# Given task
Extract the entries from the line that contains "Given: Click left" up to and including the line that contains "Looking at the", copying each line without any change.

# Given data
## begin

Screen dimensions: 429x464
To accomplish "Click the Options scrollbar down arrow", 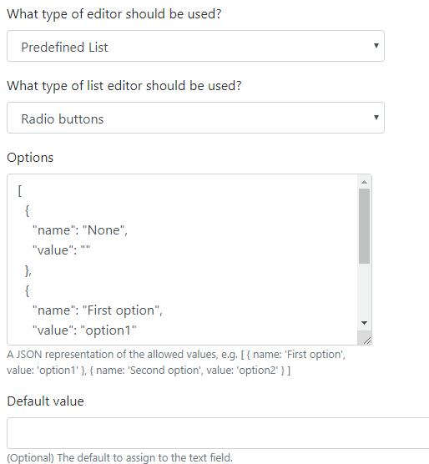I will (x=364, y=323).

## end
## begin

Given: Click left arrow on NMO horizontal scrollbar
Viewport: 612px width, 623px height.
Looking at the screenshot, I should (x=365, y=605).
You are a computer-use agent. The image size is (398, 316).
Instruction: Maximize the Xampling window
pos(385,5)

## end

# Answer for the task
Given: Click left arrow on NMO horizontal scrollbar
Viewport: 612px width, 623px height.
Looking at the screenshot, I should (x=365, y=605).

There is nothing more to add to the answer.